BEGIN Dataset rows

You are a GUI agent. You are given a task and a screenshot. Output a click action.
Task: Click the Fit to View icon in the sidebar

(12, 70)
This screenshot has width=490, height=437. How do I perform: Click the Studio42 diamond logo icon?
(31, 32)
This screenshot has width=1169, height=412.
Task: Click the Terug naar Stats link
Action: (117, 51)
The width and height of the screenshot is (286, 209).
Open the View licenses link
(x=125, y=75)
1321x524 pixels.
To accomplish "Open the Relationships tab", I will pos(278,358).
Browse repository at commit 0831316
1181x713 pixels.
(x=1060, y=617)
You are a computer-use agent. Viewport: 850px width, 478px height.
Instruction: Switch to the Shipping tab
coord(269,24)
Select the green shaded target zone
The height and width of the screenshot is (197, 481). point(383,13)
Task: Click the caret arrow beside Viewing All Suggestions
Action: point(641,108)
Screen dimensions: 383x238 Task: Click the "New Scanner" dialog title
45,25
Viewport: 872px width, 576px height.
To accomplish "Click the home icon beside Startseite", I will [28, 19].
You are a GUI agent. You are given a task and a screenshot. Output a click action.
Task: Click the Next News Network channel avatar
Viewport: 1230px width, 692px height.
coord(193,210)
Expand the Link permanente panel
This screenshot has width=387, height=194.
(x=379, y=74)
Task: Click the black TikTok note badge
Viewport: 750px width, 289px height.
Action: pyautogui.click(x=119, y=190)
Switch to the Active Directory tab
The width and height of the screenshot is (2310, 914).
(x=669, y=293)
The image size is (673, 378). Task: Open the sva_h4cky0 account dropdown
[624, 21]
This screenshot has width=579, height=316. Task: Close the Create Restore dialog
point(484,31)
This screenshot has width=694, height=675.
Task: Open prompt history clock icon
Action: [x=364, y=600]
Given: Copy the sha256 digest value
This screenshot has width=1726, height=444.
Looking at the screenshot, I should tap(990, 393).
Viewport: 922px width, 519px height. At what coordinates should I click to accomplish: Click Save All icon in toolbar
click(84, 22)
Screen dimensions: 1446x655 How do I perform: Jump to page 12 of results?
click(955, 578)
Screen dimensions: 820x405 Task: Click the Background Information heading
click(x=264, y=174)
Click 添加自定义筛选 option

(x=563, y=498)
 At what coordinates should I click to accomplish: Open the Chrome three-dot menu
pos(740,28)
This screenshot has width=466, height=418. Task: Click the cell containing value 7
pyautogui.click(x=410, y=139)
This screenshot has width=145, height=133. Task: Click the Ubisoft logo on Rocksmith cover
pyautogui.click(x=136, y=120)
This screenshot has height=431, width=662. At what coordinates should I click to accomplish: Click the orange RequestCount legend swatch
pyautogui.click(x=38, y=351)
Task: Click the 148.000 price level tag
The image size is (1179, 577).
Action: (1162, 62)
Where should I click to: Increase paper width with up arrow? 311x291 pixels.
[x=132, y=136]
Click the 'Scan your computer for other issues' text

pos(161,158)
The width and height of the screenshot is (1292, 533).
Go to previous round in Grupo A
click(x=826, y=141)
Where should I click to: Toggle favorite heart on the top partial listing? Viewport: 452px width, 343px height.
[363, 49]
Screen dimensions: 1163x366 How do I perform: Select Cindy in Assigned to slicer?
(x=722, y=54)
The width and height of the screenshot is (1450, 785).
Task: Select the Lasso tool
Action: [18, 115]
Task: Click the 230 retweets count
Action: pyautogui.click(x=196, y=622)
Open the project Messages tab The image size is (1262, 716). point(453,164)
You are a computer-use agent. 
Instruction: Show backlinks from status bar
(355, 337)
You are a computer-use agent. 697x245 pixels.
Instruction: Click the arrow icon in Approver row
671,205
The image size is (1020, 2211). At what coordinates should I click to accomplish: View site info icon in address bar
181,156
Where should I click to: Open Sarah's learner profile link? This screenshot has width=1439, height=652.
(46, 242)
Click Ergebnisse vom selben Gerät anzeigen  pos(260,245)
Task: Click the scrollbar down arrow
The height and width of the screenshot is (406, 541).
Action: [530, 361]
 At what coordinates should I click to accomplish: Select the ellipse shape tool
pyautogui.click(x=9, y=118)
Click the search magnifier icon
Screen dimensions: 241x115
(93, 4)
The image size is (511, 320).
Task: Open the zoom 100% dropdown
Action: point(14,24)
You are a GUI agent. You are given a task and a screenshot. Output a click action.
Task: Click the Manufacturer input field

END Dataset rows

Can you print all of the entries above again, line for line, with no changes?

__Full output__:
You are a GUI agent. You are given a task and a screenshot. Output a click action.
Task: Click the Fit to View icon in the sidebar

(12, 70)
This screenshot has width=490, height=437. How do I perform: Click the Studio42 diamond logo icon?
(31, 32)
This screenshot has width=1169, height=412.
Task: Click the Terug naar Stats link
Action: (117, 51)
The width and height of the screenshot is (286, 209).
Open the View licenses link
(x=125, y=75)
1321x524 pixels.
To accomplish "Open the Relationships tab", I will pos(278,358).
Browse repository at commit 0831316
1181x713 pixels.
(x=1060, y=617)
You are a computer-use agent. Viewport: 850px width, 478px height.
Instruction: Switch to the Shipping tab
coord(269,24)
Select the green shaded target zone
The height and width of the screenshot is (197, 481). point(383,13)
Task: Click the caret arrow beside Viewing All Suggestions
Action: point(641,108)
Screen dimensions: 383x238 Task: Click the "New Scanner" dialog title
45,25
Viewport: 872px width, 576px height.
To accomplish "Click the home icon beside Startseite", I will [28, 19].
You are a GUI agent. You are given a task and a screenshot. Output a click action.
Task: Click the Next News Network channel avatar
Viewport: 1230px width, 692px height.
coord(193,210)
Expand the Link permanente panel
This screenshot has width=387, height=194.
(x=379, y=74)
Task: Click the black TikTok note badge
Viewport: 750px width, 289px height.
Action: pyautogui.click(x=119, y=190)
Switch to the Active Directory tab
The width and height of the screenshot is (2310, 914).
(x=669, y=293)
The image size is (673, 378). Task: Open the sva_h4cky0 account dropdown
[624, 21]
This screenshot has width=579, height=316. Task: Close the Create Restore dialog
point(484,31)
This screenshot has width=694, height=675.
Task: Open prompt history clock icon
Action: [x=364, y=600]
Given: Copy the sha256 digest value
This screenshot has width=1726, height=444.
Looking at the screenshot, I should tap(990, 393).
Viewport: 922px width, 519px height. At what coordinates should I click to accomplish: Click Save All icon in toolbar
click(84, 22)
Screen dimensions: 1446x655 How do I perform: Jump to page 12 of results?
click(955, 578)
Screen dimensions: 820x405 Task: Click the Background Information heading
click(x=264, y=174)
Click 添加自定义筛选 option

(x=563, y=498)
 At what coordinates should I click to accomplish: Open the Chrome three-dot menu
pos(740,28)
This screenshot has width=466, height=418. Task: Click the cell containing value 7
pyautogui.click(x=410, y=139)
This screenshot has width=145, height=133. Task: Click the Ubisoft logo on Rocksmith cover
pyautogui.click(x=136, y=120)
This screenshot has height=431, width=662. At what coordinates should I click to accomplish: Click the orange RequestCount legend swatch
pyautogui.click(x=38, y=351)
Task: Click the 148.000 price level tag
The image size is (1179, 577).
Action: (1162, 62)
Where should I click to: Increase paper width with up arrow? 311x291 pixels.
[x=132, y=136]
Click the 'Scan your computer for other issues' text

pos(161,158)
The width and height of the screenshot is (1292, 533).
Go to previous round in Grupo A
click(x=826, y=141)
Where should I click to: Toggle favorite heart on the top partial listing? Viewport: 452px width, 343px height.
[363, 49]
Screen dimensions: 1163x366 How do I perform: Select Cindy in Assigned to slicer?
(x=722, y=54)
The width and height of the screenshot is (1450, 785).
Task: Select the Lasso tool
Action: [18, 115]
Task: Click the 230 retweets count
Action: pyautogui.click(x=196, y=622)
Open the project Messages tab The image size is (1262, 716). point(453,164)
You are a computer-use agent. 
Instruction: Show backlinks from status bar
(355, 337)
You are a computer-use agent. 697x245 pixels.
Instruction: Click the arrow icon in Approver row
671,205
The image size is (1020, 2211). At what coordinates should I click to accomplish: View site info icon in address bar
181,156
Where should I click to: Open Sarah's learner profile link? This screenshot has width=1439, height=652.
(46, 242)
Click Ergebnisse vom selben Gerät anzeigen  pos(260,245)
Task: Click the scrollbar down arrow
The height and width of the screenshot is (406, 541).
Action: [530, 361]
 At what coordinates should I click to accomplish: Select the ellipse shape tool
pyautogui.click(x=9, y=118)
Click the search magnifier icon
Screen dimensions: 241x115
(93, 4)
The image size is (511, 320).
Task: Open the zoom 100% dropdown
Action: point(14,24)
You are a GUI agent. You are given a task and a screenshot. Output a click action.
Task: Click the Manufacturer input field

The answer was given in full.